9. Postnuptial agreement affirmed despite wife receiving less than 30% of quantified marital estate. Wife appealed the ruling of the trial court that the postnuptial agreement she entered into with husband was valid and enforceable, arguing it was both procedurally and substantively unconscionable. The Appellate Court upheld. Wife received 28% of the marital estate excluding the value of husband’s stock options. Wife argued the agreement was procedurally unconscionable because husband procured the agreement through oppressive and dishonest means by threatening her with custody litigation if she did not accept the terms, dictating how much any lawyer she consulted could make revisions, and bombarding her daily for almost two months to sign. The Appellate Court upheld the trial court’s finding that wife did not lack meaningful choice in signing the agreement due to the fact that she sought out legal advice but chose not to formally secure representation. There was no evidence before the court with respect to the value of the stock options so there was no basis for the Court to include them in the consideration of whether the agreement was unconscionable. The Court held that while the agreement favored husband, it could not conclude that enforcing it would be inconsistent with the interests of justice. Justice Hyman wrote a lengthy dissenting opinion. In re Marriage of Prill, 2021 IL App (1st) 200516.

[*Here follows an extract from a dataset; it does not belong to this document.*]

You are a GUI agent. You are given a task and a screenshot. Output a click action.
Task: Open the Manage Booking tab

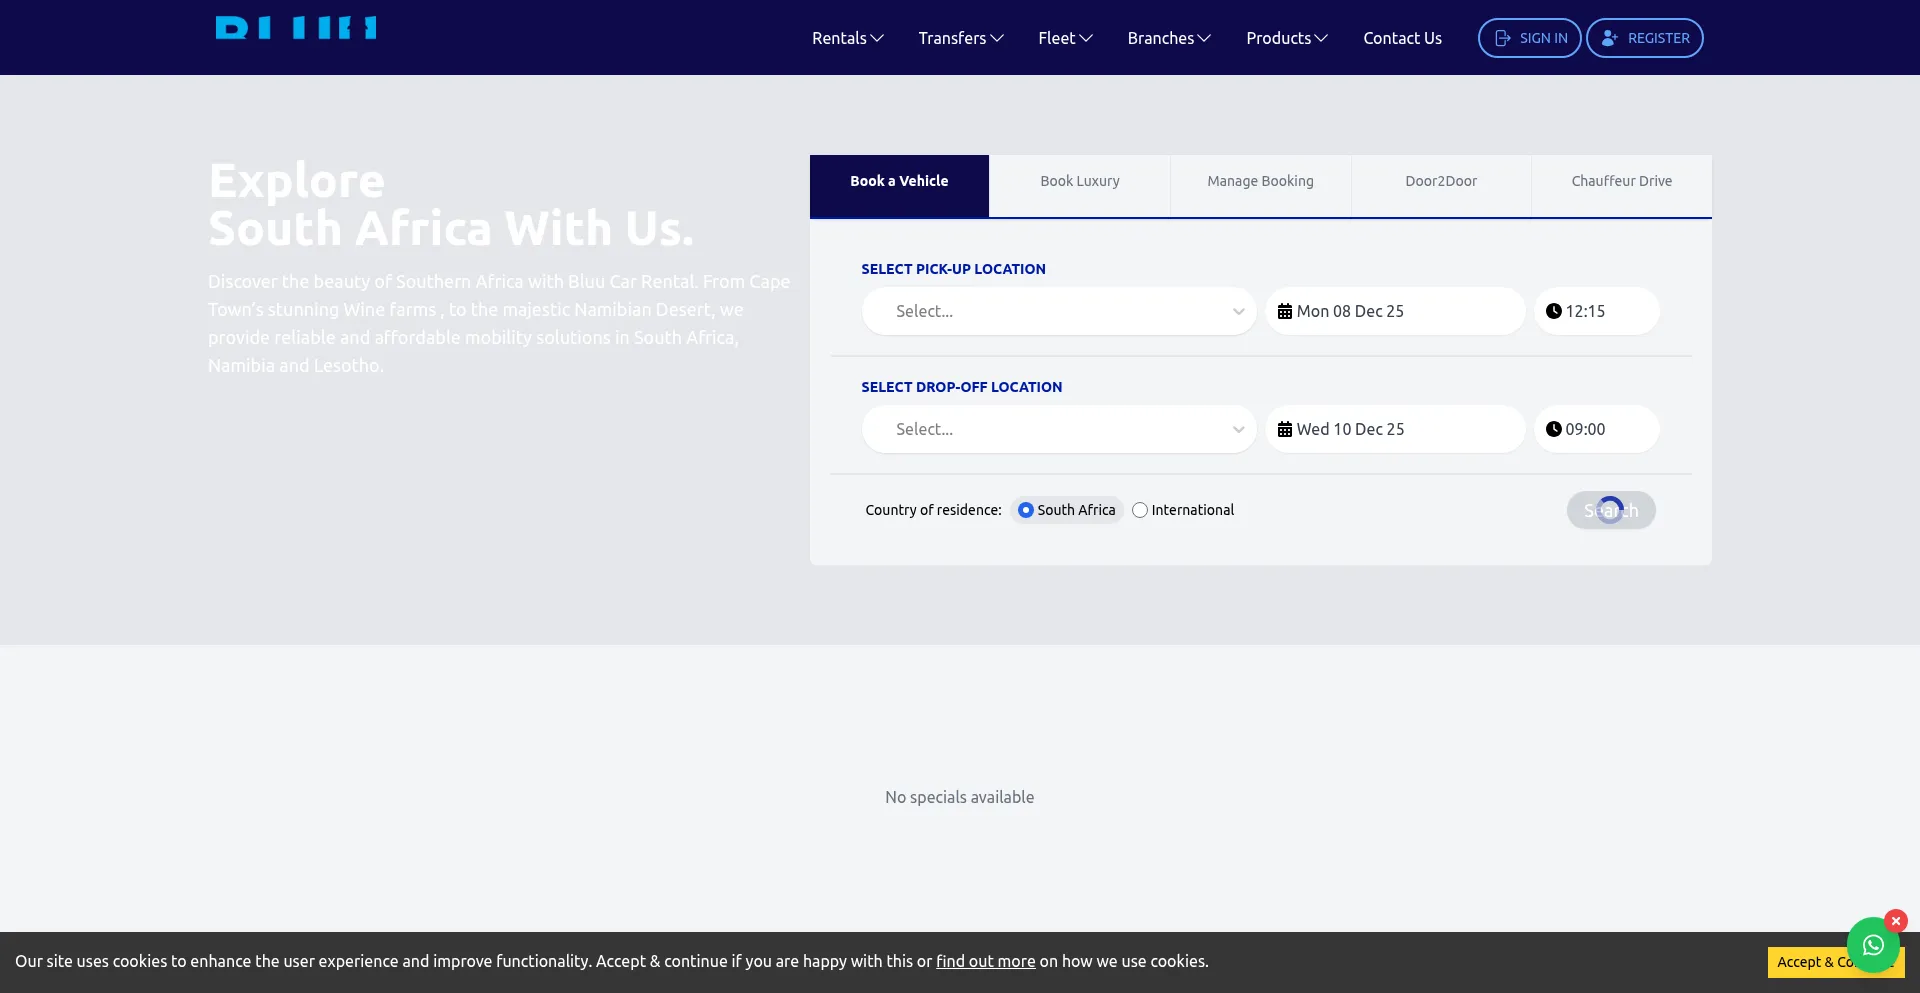[x=1260, y=181]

In re Marriage of Prill, 2021 IL App (1st) 200516.pdf

10. Trial court instructed to consider whether husband waived attorney client privilege in a 2-1401 action. In a Section 2-1401 proceeding brought by wife pursuant to the allegation that husband fraudulently concealed assets during the divorce proceedings by not disclosing $350,000 in additional profits, the Appellate Court ordered the trial court to conduct an evidentiary hearing on whether the crime-fraud exception to the attorney-client privilege applied. Wife’s sole basis for the 2-1401 petition was an email between husband and his divorce counsel referencing the potential additional $350,000 in profits which she received by searching the contents of one of the parties’ children’s cell phones which was previously owned by husband. On remand, the Appellate Court directed the trial court to consider whether husband waived the privilege by giving his cell phone to the minor child which contained the alleged privileged communication. In re Marriage of Sinauer, 2021 IL App (3d) 190692.